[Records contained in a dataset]
***

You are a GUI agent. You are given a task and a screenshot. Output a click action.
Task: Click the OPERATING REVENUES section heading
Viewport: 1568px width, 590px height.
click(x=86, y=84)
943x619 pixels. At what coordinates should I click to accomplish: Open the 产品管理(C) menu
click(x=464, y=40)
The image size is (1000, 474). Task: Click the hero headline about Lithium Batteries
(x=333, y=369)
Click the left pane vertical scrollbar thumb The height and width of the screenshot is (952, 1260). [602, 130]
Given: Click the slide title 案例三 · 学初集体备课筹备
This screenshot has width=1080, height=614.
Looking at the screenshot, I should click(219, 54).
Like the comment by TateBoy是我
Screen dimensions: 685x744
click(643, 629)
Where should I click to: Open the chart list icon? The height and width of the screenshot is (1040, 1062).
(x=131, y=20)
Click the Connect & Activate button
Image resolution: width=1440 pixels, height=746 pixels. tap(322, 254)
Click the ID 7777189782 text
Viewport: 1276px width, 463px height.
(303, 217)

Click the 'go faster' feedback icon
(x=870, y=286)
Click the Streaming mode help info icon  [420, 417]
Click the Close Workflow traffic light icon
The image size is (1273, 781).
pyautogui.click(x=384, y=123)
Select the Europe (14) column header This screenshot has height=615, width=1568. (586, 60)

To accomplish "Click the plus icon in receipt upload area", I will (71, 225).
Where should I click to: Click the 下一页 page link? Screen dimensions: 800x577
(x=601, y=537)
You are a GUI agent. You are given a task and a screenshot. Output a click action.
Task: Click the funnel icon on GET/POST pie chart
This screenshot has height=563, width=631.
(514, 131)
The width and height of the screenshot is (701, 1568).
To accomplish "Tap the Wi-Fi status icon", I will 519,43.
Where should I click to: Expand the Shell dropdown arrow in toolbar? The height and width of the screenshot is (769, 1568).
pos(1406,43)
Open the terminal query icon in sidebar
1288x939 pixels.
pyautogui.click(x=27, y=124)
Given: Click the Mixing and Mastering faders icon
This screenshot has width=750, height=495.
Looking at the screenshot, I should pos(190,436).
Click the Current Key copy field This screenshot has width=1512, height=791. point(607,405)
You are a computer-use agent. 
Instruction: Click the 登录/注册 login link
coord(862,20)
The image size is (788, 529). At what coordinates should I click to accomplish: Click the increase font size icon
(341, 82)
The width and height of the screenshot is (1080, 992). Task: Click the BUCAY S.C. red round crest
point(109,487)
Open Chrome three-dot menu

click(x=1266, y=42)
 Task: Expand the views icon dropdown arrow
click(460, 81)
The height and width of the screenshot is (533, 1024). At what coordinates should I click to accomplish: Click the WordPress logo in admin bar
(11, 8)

***

→ Assigned task: Give the records above again, word for word.

→ Solved exercise:
You are a GUI agent. You are given a task and a screenshot. Output a click action.
Task: Click the OPERATING REVENUES section heading
Viewport: 1568px width, 590px height.
click(x=86, y=84)
943x619 pixels. At what coordinates should I click to accomplish: Open the 产品管理(C) menu
click(x=464, y=40)
The image size is (1000, 474). Task: Click the hero headline about Lithium Batteries
(x=333, y=369)
Click the left pane vertical scrollbar thumb The height and width of the screenshot is (952, 1260). [602, 130]
Given: Click the slide title 案例三 · 学初集体备课筹备
This screenshot has width=1080, height=614.
Looking at the screenshot, I should click(219, 54).
Like the comment by TateBoy是我
Screen dimensions: 685x744
click(643, 629)
Where should I click to: Open the chart list icon? The height and width of the screenshot is (1040, 1062).
(x=131, y=20)
Click the Connect & Activate button
Image resolution: width=1440 pixels, height=746 pixels. tap(322, 254)
Click the ID 7777189782 text
Viewport: 1276px width, 463px height.
(303, 217)

Click the 'go faster' feedback icon
(x=870, y=286)
Click the Streaming mode help info icon  [420, 417]
Click the Close Workflow traffic light icon
The image size is (1273, 781).
pyautogui.click(x=384, y=123)
Select the Europe (14) column header This screenshot has height=615, width=1568. (586, 60)

To accomplish "Click the plus icon in receipt upload area", I will (71, 225).
Where should I click to: Click the 下一页 page link? Screen dimensions: 800x577
(x=601, y=537)
You are a GUI agent. You are given a task and a screenshot. Output a click action.
Task: Click the funnel icon on GET/POST pie chart
This screenshot has height=563, width=631.
(514, 131)
The width and height of the screenshot is (701, 1568).
To accomplish "Tap the Wi-Fi status icon", I will 519,43.
Where should I click to: Expand the Shell dropdown arrow in toolbar? The height and width of the screenshot is (769, 1568).
pos(1406,43)
Open the terminal query icon in sidebar
1288x939 pixels.
pyautogui.click(x=27, y=124)
Given: Click the Mixing and Mastering faders icon
This screenshot has width=750, height=495.
Looking at the screenshot, I should pos(190,436).
Click the Current Key copy field This screenshot has width=1512, height=791. point(607,405)
You are a computer-use agent. 
Instruction: Click the 登录/注册 login link
coord(862,20)
The image size is (788, 529). At what coordinates should I click to accomplish: Click the increase font size icon
(341, 82)
The width and height of the screenshot is (1080, 992). Task: Click the BUCAY S.C. red round crest
point(109,487)
Open Chrome three-dot menu

click(x=1266, y=42)
 Task: Expand the views icon dropdown arrow
click(460, 81)
The height and width of the screenshot is (533, 1024). At what coordinates should I click to accomplish: Click the WordPress logo in admin bar
(11, 8)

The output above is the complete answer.